Search the entries for the word "agent". Copy each line in which it is found.

## MATERIAL TO PROCESS
....

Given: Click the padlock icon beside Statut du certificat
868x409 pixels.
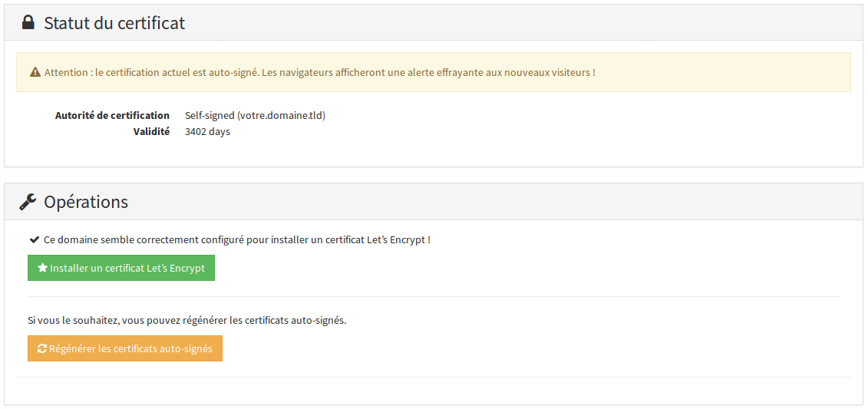Looking at the screenshot, I should click(28, 23).
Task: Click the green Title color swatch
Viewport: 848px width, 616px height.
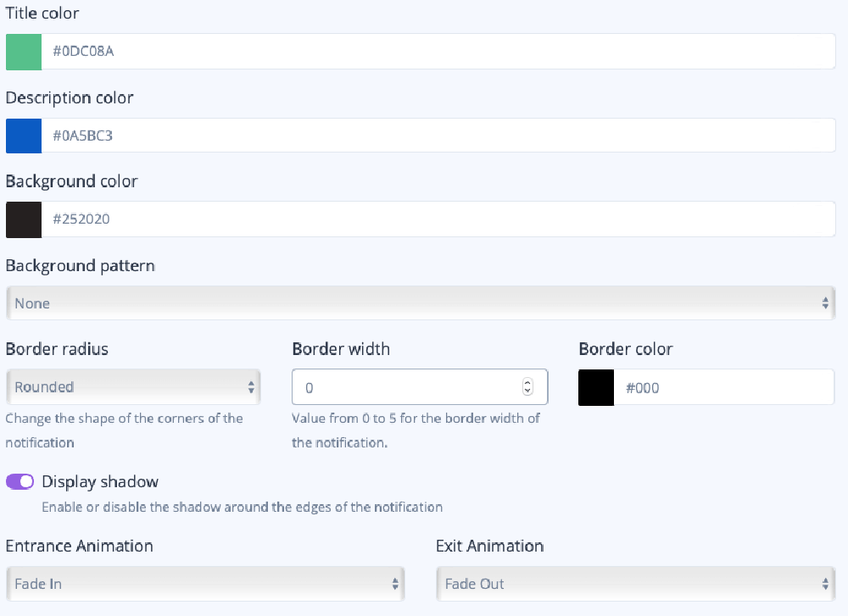Action: click(23, 52)
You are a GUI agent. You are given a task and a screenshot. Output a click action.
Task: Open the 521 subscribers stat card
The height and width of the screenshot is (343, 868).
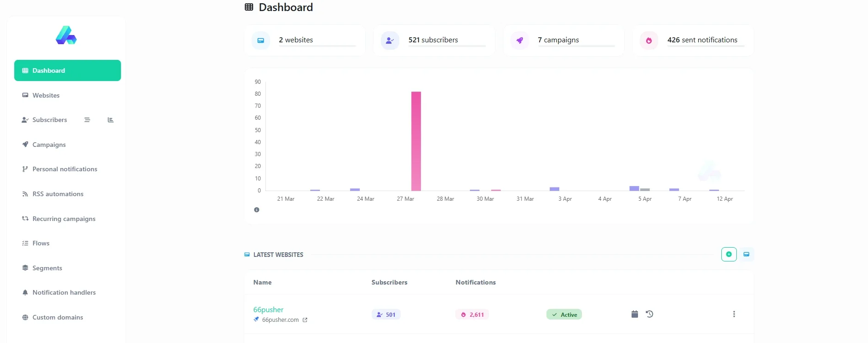[434, 41]
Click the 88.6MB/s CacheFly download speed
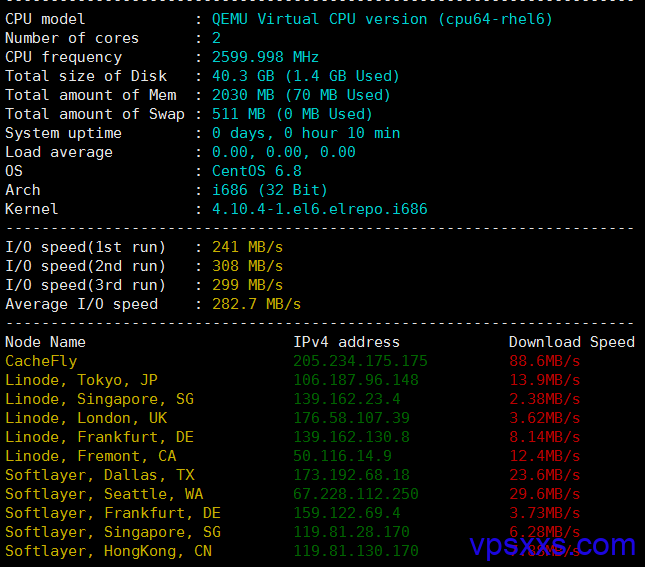The image size is (645, 567). [545, 361]
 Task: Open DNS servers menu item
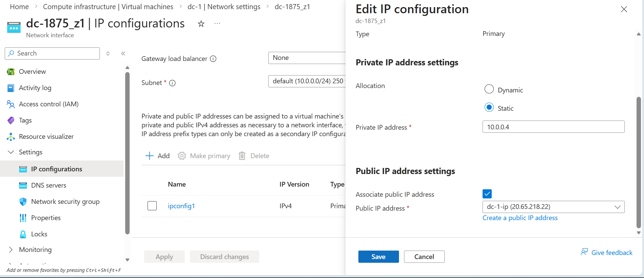pos(48,185)
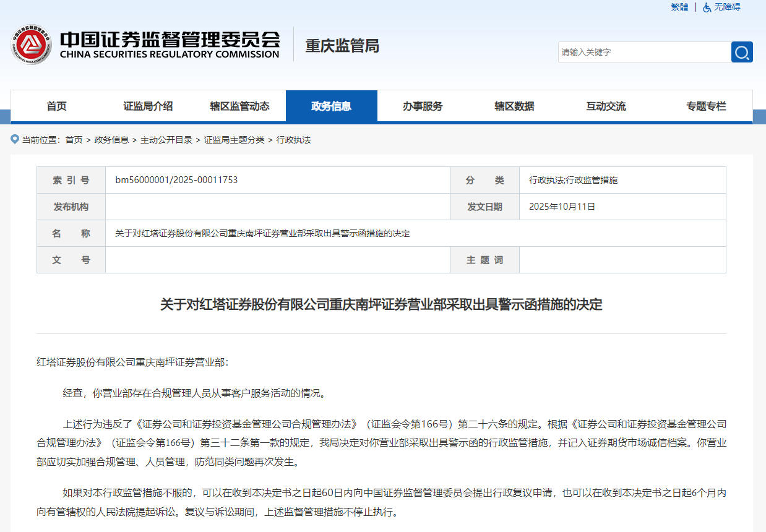Open the 辖区数据 navigation item
The width and height of the screenshot is (766, 532).
coord(514,106)
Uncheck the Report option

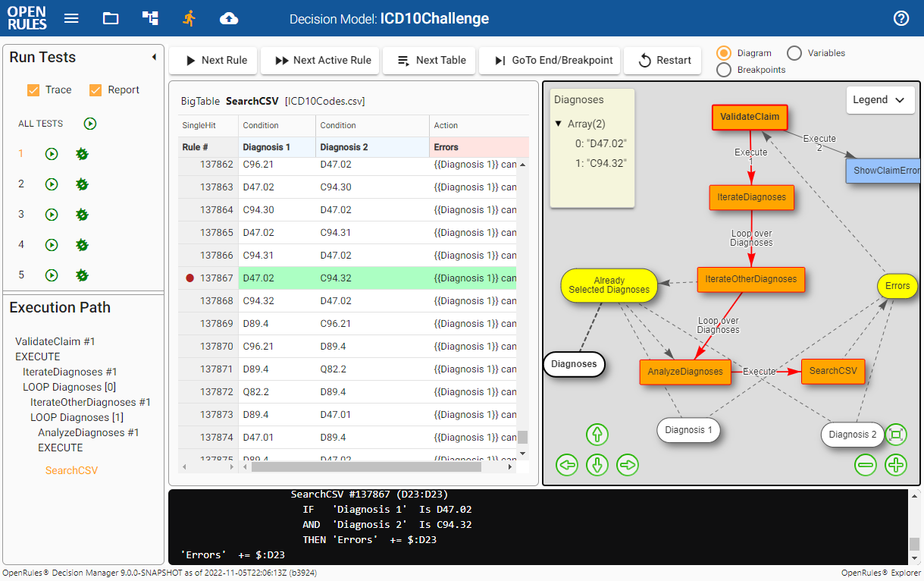pos(96,90)
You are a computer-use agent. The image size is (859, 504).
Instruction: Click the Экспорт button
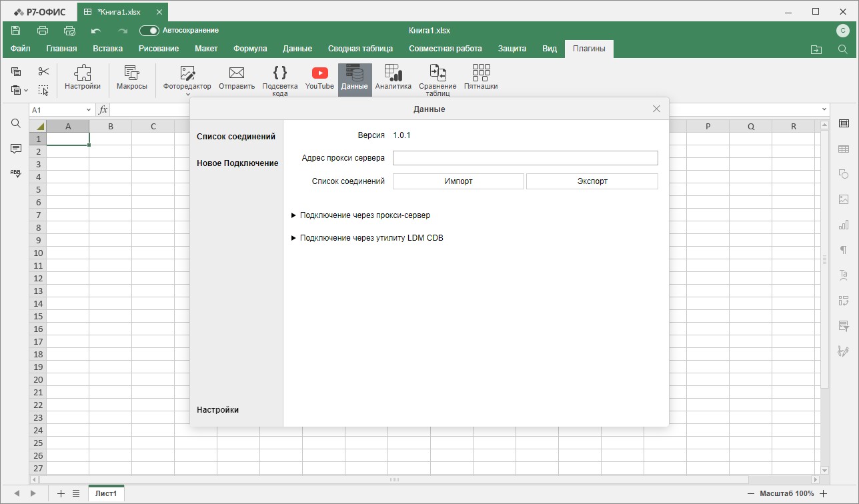coord(592,181)
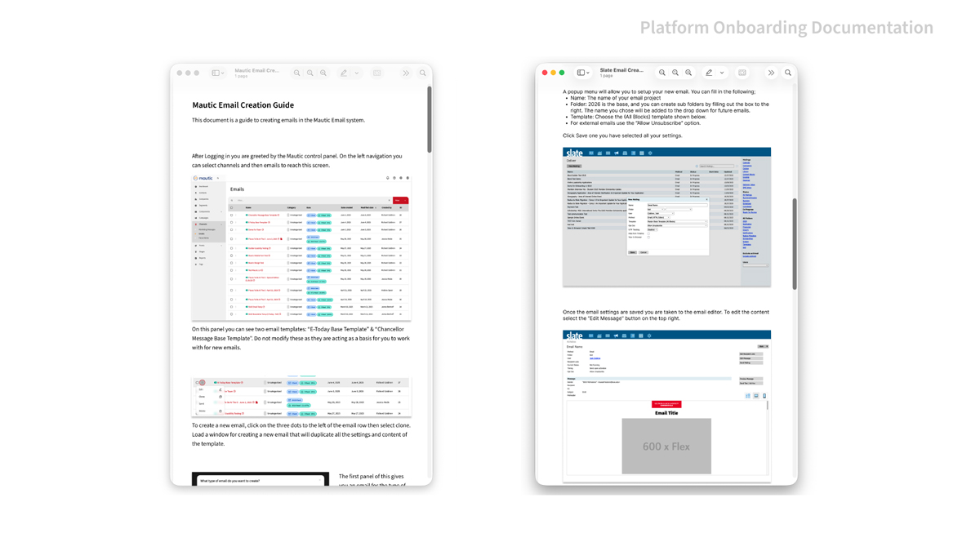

....

## EXERCISE RESPONSE
You are a GUI agent. You are given a task and a screenshot. Output a click action.
You are a computer-use agent. The image size is (859, 504).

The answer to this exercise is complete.